I'm a little bit more on the fence with the work sample interviews having designed them and also interviewed through them. I've also done my fair share of "traditional" tech interviews, all at startups, never FAANG.

As an interviewer, I much prefer the signals generated through a work-sample interview. I'm much more confident in the hiring recommendation than I get from a 1 hour zoom session. However, if I look at teams that were built through the work-sample and zoom interviews, I'm not sure the outcomes were that noticeably better.

As an interviewee, I think I understand the frustration being on the other side has. With an in-person interview, I often have a good sense that I bombed the interview or something to improve on or replay in my head, less surprising outcomes. On the work samples it's harder to know whether you're making mistakes, or are being out-competed by someone putting in 4 times the effort to polish the solution beyond what their regular work product would be.

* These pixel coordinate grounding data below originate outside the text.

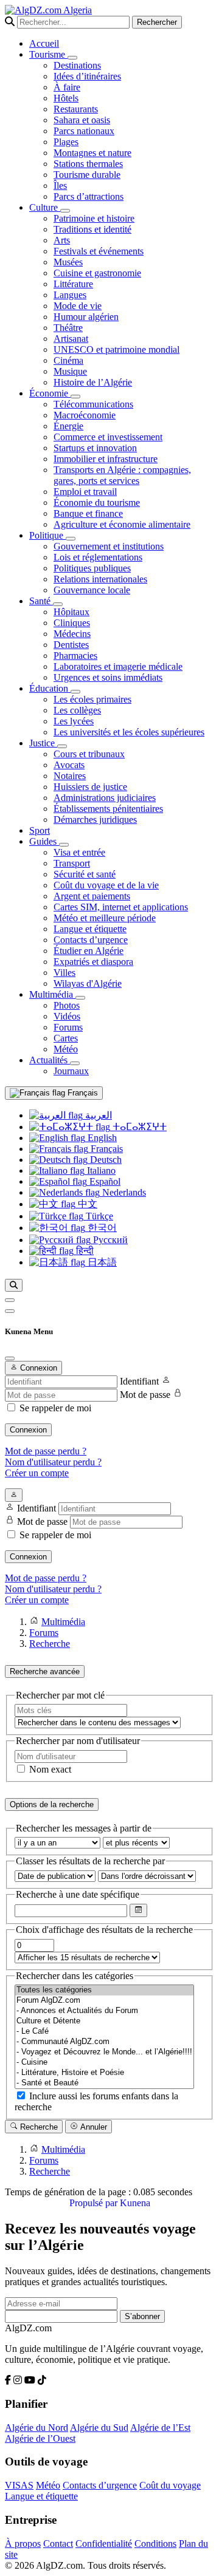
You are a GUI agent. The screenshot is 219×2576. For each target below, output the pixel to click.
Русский (109, 1240)
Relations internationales (100, 579)
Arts (62, 240)
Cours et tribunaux (89, 754)
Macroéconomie (85, 415)
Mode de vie (78, 306)
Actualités (49, 1060)
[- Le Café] (104, 2031)
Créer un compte (37, 1473)
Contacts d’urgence (91, 940)
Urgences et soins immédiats (108, 677)
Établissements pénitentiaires (108, 808)
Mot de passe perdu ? (45, 1451)
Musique (70, 371)
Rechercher (157, 22)
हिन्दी (84, 1250)
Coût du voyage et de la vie (106, 885)
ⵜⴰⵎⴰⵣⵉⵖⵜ (138, 1127)
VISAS (19, 2485)
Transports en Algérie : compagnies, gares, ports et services (122, 475)
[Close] (10, 1358)
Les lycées (74, 721)
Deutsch (105, 1159)
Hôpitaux (71, 612)
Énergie (68, 426)
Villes (64, 972)
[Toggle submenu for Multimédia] (80, 998)
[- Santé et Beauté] (104, 2083)
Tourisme (48, 54)
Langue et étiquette (90, 929)
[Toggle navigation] (10, 1311)
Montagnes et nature (92, 153)
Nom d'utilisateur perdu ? (53, 1462)
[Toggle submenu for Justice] (62, 746)
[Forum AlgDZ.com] (104, 2000)
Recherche (38, 2126)
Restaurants (76, 109)
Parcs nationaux (84, 131)
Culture (44, 207)
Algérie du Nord (36, 2427)
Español (103, 1181)
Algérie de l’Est (160, 2427)
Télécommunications (93, 404)
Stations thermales (88, 163)
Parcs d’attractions (88, 196)
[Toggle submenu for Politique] (70, 538)
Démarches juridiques (95, 819)
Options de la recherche (52, 1804)
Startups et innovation (95, 448)
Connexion (28, 1429)
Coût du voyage (170, 2485)
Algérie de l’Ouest (40, 2438)
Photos (67, 1005)
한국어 (101, 1227)
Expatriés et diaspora (93, 961)
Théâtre (68, 327)
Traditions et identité (92, 229)
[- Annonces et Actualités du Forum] (104, 2011)
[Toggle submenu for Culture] (65, 211)
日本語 (101, 1262)
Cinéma (68, 360)
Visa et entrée (79, 852)
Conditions (155, 2543)
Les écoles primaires (92, 699)
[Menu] (10, 1300)
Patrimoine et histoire (94, 218)
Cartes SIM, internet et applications (121, 907)
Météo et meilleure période (105, 918)
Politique (47, 535)
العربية (97, 1115)
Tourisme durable (87, 174)
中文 (86, 1204)
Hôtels (66, 98)
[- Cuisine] (104, 2062)
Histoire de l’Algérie (93, 382)
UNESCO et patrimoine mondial (116, 349)
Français (81, 1092)
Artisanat (71, 338)
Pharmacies (75, 655)
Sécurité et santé (85, 874)
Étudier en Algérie (88, 951)
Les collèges (77, 710)
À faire (67, 87)
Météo (66, 1049)
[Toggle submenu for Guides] (64, 845)
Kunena (135, 2203)
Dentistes (71, 644)
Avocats (69, 765)
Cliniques (72, 623)
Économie (50, 393)
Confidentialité (103, 2543)
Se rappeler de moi (55, 1408)
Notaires (70, 776)
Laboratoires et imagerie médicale (118, 666)
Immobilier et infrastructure (106, 459)
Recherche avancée (45, 1671)
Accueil (44, 43)
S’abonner (142, 2316)
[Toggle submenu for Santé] (58, 604)
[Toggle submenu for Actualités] (75, 1063)
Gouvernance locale (92, 590)
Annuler (92, 2126)
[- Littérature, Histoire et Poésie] (104, 2073)
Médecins (72, 634)
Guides (44, 841)
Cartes (66, 1038)
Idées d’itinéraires (87, 76)
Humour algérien (86, 317)
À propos (23, 2543)
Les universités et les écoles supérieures (129, 732)
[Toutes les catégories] (104, 1990)
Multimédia (52, 994)
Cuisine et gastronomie (97, 273)
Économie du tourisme (97, 502)
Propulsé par (94, 2203)
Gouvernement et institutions (109, 546)
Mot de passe (145, 1394)
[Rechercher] (14, 1285)
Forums (68, 1027)
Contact (58, 2543)
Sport (39, 830)
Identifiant (139, 1381)
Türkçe (98, 1216)
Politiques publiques (92, 568)
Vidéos (67, 1016)
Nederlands (123, 1192)
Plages (66, 142)
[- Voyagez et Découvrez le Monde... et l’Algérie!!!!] (104, 2052)
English (101, 1138)
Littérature (73, 284)
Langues (70, 295)
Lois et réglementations (98, 557)
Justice (43, 743)
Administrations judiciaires (105, 797)
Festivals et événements (99, 251)
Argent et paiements (92, 896)
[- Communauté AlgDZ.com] (104, 2042)
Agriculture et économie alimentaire (122, 524)
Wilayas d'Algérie (88, 983)
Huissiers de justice (90, 787)
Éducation (50, 688)
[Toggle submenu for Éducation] (75, 691)
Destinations (77, 65)
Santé (41, 601)
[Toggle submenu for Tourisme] (72, 58)
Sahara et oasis (82, 120)
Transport (72, 863)
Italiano (100, 1170)
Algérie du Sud (99, 2427)
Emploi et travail (85, 491)
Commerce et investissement (108, 437)
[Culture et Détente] (104, 2021)
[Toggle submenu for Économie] (75, 396)
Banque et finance (88, 513)
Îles (60, 185)
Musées (68, 262)
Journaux (71, 1071)
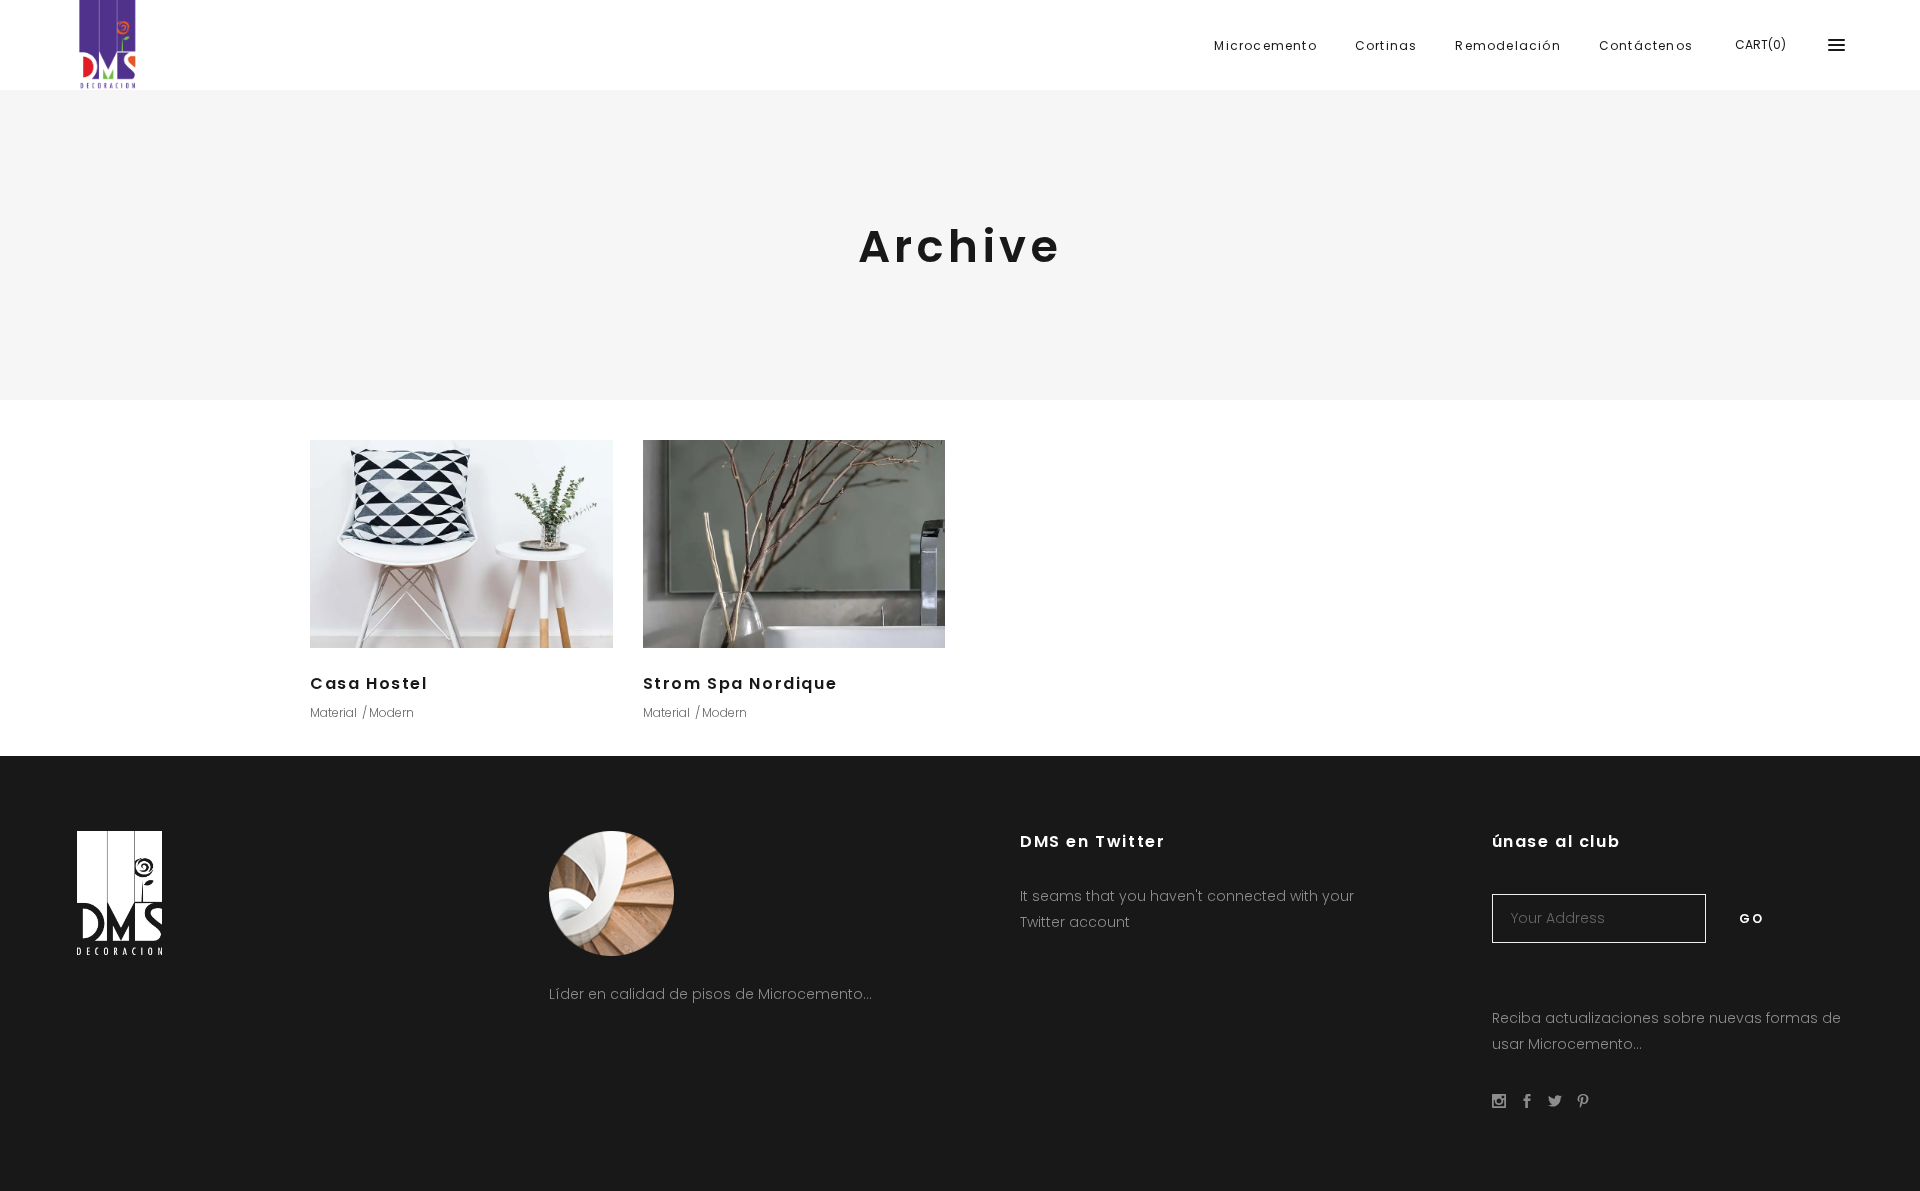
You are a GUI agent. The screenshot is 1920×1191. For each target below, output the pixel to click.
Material (333, 712)
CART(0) (1760, 44)
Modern (391, 712)
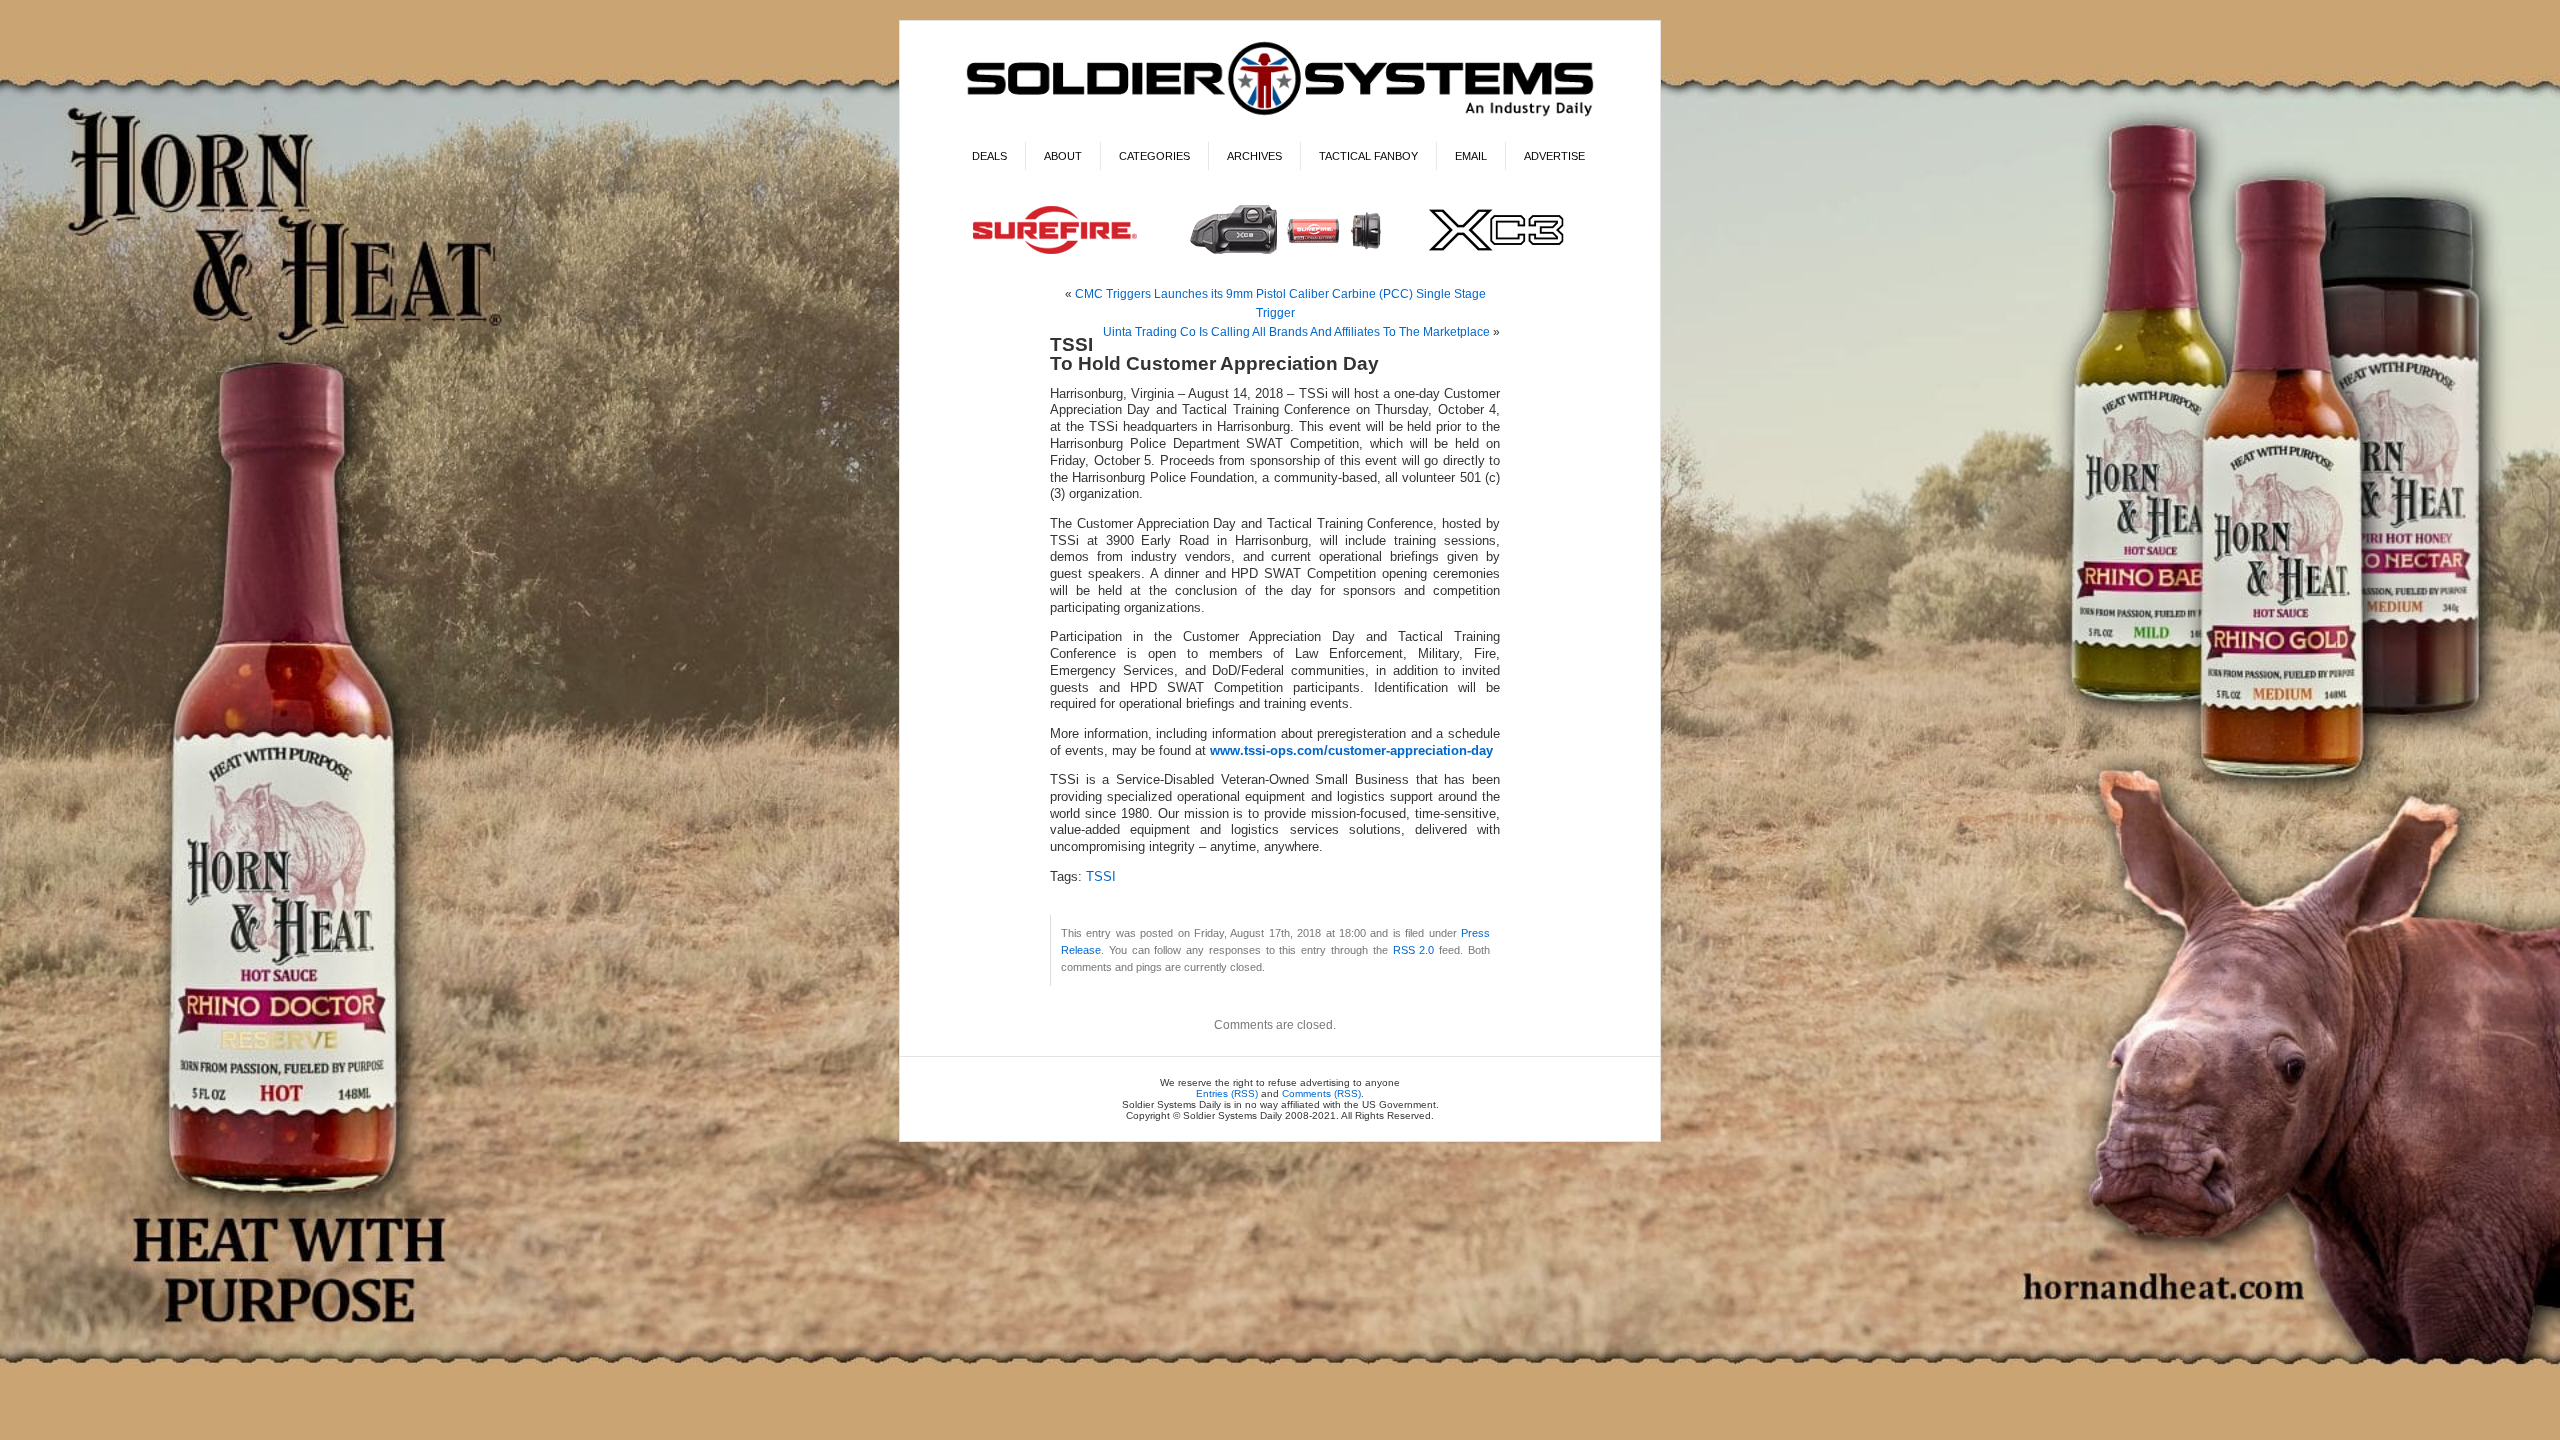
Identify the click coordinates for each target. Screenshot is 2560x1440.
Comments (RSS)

Although I had one really good outcome where the work-sample interview really flagged the internal dysfunction of a company.

And then with both interview processes, I still think there is a really big unknown on what the false no-hire rate is, how much effort is getting wasted rejecting candidates that would actually fit the team.

So having to choose a process as an interviewer, I'm with you and would always choose a work-sample interview. On whether it should be considered the "gold standard", I'm much more hesitant, I think there are some limitations that are still hard to control for.

I do wish Starfighter/Stockfighter model had gained more traction, would've been interesting to see a recruiting company specialize in this and then seeding the interview results to multiple companies model work out.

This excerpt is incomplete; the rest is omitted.